Hari ini rencananya ia akan pergi hang out bersama Dava kekasih Aurel, mereka baru jadian selama sekitar satu bulan, jadi gak heran kalau sekarang ini mereka sedang merasakan sebuah cinta yang begitu indah di antara mereka. Tepat pukul 9.30 pagi Dava datang menjemput Aurel di rumahnya, yang beralamat di daerah Buaran Jakarta Timur.
“Sorry ya, pasti udah nunggu lama,” Dava membuka percakapan diantara mereka.
“Ah, nggak kok kamu datang tepat waktu, sesuai janji kamu,” kata Aurel.
“Ya udah jalan yuk.” Dava menggenggam tangan Aurel sembari berpamitan kepada orang tua Aurel.
Setelah selesai menonton film di 21, mereka memutuskan untuk segera kembali ke rumah. Hal itu dilakukan karena Dava harus berlatih band bersama teman-temannya. Dava adalah seorang gitaris di bandnya.
“Nanti malem ke sini ya,” Aurel meminta Dava untuk datang menemuinya.
“Hmm, kayaknya ga bisa deh, aku cape banget nih,” Dava mengeluh. “Besok malem aja yah,” lanjut Dava. Aurel hanya bisa mengiyakan kata-kata kekasihnya itu.

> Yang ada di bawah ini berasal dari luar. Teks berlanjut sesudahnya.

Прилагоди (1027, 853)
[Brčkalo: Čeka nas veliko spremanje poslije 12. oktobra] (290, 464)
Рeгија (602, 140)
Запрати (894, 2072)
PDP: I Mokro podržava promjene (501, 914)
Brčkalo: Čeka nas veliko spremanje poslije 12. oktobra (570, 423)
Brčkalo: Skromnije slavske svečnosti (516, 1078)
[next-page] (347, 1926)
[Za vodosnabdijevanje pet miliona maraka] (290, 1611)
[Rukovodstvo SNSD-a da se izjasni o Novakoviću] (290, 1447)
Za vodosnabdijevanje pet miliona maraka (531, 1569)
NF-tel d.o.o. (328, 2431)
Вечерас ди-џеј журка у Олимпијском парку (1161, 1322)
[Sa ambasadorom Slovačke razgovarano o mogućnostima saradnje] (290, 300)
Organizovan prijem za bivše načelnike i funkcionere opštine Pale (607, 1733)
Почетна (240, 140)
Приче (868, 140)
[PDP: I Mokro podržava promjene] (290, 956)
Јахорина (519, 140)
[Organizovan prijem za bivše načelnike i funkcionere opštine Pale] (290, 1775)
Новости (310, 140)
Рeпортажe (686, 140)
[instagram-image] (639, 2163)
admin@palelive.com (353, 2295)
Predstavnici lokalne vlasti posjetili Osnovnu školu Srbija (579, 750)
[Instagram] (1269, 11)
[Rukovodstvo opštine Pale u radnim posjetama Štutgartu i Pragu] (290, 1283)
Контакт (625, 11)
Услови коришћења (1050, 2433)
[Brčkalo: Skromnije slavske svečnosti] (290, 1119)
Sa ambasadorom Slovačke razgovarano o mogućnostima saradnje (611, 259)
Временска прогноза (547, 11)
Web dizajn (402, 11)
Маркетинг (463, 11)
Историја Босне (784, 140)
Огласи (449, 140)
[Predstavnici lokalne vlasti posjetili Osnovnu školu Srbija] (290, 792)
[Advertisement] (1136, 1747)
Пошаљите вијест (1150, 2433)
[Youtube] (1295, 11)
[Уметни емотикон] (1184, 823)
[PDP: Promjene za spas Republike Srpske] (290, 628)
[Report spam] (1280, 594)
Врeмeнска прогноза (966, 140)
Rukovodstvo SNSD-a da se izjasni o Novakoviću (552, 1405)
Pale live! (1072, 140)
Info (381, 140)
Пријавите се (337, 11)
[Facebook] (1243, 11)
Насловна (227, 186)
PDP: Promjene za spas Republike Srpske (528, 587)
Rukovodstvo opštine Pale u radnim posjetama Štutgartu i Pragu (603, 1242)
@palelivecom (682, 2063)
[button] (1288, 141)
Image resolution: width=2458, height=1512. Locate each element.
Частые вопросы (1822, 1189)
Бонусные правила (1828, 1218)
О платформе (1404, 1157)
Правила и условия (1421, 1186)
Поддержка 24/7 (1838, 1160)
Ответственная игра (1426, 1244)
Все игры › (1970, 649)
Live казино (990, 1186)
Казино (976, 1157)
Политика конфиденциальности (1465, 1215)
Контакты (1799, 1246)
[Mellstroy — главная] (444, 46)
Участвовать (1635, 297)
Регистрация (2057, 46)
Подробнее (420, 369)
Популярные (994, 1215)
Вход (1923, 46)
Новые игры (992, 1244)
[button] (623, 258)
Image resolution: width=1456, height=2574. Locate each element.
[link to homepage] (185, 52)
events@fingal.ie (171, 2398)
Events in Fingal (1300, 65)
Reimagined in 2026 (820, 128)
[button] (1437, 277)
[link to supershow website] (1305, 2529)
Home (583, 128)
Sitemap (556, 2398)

Bel rumah Aurel telah memanggil penghuni rumah tersebut untuk segera menyambut seseorang yang telah menunggu di depan pintu rumah itu. Tak lama kemudian Aurel pun keluar. Setelah ia membuka pintu, seseorang yang telah ia nantikan sudah berdiri di depan pintu pagarnya dengan segala pesona cintanya.
“Itu buku apa?” Dava menanyakan tentang sebuah buku yang sedang dipegang Aurel.
“Hmm, ini aku lagi coba-coba bikin puisi,” kata Aurel. “Kamu bisa bikin puisi?” lanjut Aurel.
Dava hanya tersenyum mendengar kata-kata Aurel. Tanpa mengeluarkan sepatah kata pun Aurel segera menyerahkan selembar kertas dan pena kepada Dava. Dava segera menuliskan kata-kata yang terangkai dengan indah.
Setelah selesai menulis Dava segera menyerahkan kertas tersebut kepada Aurel dan meminta untuk membacakannya. Di bawah cahaya bulan purnama yang diselimuti langit malam dan berhiaskan gemerlap sang bintang Aurel membacanya perlahan-lahan.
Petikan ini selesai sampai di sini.